To investigate whether the predicted targets can be directly targeted by their corresponding miRNA, luciferase reporter constructs were engineered that have either the wild-type 3′UTR (WT) of these genes or mutant 3′UTRs (MUT) with 4 bp mutations in the miRNA target seed (Fig. 1). HEK293T cells were cotransfected with the pre-miRNA or with a scrambled pre-miR negative control with no homology to the target genes to control for nonspecific effects. The scrambled pre-miR negative control did not affect the luciferase activities. The pre-miR-218 significantly reduced the luciferase activities of the WT CDH2 and NANOG reporters with 40% and 43%, respectively, compared to the scrambled negative control (paired, two-tailed t-test, CDH2 P=0.0003 Fig. 4A; NANOG P=1.35E-05 Fig. 4B). Mutant reporters of CDH2 and NANOG were not repressed by pre-miR-218, which confirms that the target site directly mediates the repression (Fig. 4A, B).

FIG. 4.

Relative 3′UTR luciferase reporter activities (mean±SD) for the CDH2 (A), NANOG (B), and NOTCH1 (C) vector constructs. The luciferase activity of the CDH2 and NANOG constructs decreases significantly in the presence of miR-218 (WT, P≤0.001) and increases significantly when the seed for the active miRNA is mutated (MUT, P≤0.001). The luciferase activity of NOTCH1 decreases significantly in the presence of miR-449b. Mutagenesis of seed A resulted in an increase in the luciferase activity, while mutagenesis of seed B had no rescue effect. The mutagenesis experiments show that seed A is the active binding site for miR-449b.

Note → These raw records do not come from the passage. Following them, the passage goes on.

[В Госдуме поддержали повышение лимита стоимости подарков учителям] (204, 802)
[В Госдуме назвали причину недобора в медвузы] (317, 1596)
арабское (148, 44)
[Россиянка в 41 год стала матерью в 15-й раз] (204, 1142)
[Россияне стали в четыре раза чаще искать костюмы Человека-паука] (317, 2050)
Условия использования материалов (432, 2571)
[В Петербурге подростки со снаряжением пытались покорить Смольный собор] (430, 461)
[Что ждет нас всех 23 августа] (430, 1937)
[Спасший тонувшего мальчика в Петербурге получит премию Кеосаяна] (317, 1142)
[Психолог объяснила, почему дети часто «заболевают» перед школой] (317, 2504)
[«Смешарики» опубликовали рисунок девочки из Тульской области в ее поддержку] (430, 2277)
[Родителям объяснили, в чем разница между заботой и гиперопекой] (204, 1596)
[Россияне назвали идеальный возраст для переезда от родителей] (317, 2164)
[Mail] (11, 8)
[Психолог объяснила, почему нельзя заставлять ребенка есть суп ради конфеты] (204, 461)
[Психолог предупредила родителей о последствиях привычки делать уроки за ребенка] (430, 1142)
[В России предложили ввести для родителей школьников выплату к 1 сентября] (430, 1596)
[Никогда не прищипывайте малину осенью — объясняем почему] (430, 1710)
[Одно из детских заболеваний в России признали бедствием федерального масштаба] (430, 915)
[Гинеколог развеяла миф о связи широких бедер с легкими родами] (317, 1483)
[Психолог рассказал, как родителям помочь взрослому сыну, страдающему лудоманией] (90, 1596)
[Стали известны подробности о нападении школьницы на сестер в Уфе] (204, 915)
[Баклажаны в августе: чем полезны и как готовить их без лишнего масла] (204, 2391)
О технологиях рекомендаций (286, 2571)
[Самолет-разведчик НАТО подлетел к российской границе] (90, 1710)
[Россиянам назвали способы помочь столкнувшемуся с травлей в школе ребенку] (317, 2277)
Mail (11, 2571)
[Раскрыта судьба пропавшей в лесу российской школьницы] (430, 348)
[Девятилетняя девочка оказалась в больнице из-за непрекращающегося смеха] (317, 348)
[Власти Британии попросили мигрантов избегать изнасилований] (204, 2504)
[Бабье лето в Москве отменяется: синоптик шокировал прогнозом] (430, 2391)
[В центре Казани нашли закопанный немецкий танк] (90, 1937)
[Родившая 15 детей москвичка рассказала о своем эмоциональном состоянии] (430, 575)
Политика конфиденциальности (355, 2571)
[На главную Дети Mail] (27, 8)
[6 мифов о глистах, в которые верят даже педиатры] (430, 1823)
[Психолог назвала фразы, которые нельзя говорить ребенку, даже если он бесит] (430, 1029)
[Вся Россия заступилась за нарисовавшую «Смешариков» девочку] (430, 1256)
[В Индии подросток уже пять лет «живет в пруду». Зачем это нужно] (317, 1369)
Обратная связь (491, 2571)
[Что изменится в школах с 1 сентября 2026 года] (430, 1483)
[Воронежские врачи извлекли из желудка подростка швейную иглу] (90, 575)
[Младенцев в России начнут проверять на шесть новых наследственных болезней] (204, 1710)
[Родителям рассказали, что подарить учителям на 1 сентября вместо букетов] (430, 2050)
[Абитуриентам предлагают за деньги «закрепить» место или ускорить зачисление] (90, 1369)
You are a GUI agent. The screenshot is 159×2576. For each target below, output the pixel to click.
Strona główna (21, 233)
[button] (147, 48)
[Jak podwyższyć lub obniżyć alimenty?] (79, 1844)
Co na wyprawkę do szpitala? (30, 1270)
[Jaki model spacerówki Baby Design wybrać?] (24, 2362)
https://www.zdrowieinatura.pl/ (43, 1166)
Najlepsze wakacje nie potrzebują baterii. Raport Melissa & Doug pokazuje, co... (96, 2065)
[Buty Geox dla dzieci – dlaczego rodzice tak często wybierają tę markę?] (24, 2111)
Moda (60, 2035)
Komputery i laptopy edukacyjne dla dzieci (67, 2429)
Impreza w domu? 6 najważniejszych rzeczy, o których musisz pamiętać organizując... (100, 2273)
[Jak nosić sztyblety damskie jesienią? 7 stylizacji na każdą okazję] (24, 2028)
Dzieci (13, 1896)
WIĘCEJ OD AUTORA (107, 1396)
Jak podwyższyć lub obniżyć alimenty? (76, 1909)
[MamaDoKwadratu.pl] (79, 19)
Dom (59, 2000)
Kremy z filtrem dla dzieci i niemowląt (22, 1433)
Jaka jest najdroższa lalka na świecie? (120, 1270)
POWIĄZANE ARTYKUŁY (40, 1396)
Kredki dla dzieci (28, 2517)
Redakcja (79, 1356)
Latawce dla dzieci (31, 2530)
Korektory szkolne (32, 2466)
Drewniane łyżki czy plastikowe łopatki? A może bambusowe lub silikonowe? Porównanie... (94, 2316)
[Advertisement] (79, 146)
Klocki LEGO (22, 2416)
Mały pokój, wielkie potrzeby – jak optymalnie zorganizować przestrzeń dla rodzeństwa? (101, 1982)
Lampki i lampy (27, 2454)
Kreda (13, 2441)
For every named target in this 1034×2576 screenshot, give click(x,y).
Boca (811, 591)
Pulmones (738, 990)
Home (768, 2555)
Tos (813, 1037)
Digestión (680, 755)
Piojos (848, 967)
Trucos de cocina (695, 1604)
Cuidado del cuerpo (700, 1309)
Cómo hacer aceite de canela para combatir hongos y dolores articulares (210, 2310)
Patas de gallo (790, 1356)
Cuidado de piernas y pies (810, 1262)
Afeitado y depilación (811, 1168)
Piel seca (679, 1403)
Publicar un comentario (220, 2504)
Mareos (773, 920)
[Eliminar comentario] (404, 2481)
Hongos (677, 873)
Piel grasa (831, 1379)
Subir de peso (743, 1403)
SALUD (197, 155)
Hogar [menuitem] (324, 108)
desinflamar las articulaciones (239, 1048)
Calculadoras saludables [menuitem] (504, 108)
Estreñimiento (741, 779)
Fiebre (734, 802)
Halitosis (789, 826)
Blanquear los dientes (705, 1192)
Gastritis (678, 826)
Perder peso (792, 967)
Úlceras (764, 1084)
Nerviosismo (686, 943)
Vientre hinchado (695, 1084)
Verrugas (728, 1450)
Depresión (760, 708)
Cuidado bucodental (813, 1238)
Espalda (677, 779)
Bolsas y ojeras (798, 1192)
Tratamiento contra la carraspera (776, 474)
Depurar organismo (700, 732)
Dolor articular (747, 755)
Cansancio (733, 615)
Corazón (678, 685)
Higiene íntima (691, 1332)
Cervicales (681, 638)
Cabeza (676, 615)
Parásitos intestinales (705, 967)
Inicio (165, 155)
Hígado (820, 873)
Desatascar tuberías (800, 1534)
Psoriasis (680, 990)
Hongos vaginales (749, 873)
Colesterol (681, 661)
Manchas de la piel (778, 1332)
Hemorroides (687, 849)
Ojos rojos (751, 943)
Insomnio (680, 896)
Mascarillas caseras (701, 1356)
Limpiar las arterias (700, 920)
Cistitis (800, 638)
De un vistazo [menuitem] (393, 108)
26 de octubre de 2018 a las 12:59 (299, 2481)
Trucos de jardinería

The pre-miR-449b significantly reduced the luciferase activity of the WT NOTCH1 reporter with 50% compared to the scrambled negative control (paired, two-tailed t-test, P=0.008; Fig. 4C). Since two theoretical miR-449b-binding sites are located in the NOTCH1 3′UTR, mutants for each individual seed and double mutants were made. The seed at position 196–202 of NOTCH1 3′UTR (called seed A) mediates the binding between miR-449b and NOTCH1, as mutagenesis of this seed (MUTA) blocked the NOTCH1 reporter repression. In contrast, the mutant reporter for seed B (MUTB), located at position 923–929 of NOTCH1 3′UTR was still repressed by pre-miR-449b, indicating that this target site was not responsible for the miRNA-mRNA interaction. The double-mutant reporter (MUTA+B) was not repressed by miR-449b and showed the same effect as single mutant A (Fig. 4C).

The luciferase reporter assays showed no reporter repression for the JMJD1C, DAB2, and LIN28 constructs by their corresponding pre-miRs, indicating that there was no interaction between JMJD1C and miR-449b, between DAB2 and miR-203, and between LIN28 and miR-130a (paired, two-tailed t-test, P>0.05; Supplementary Fig. S2).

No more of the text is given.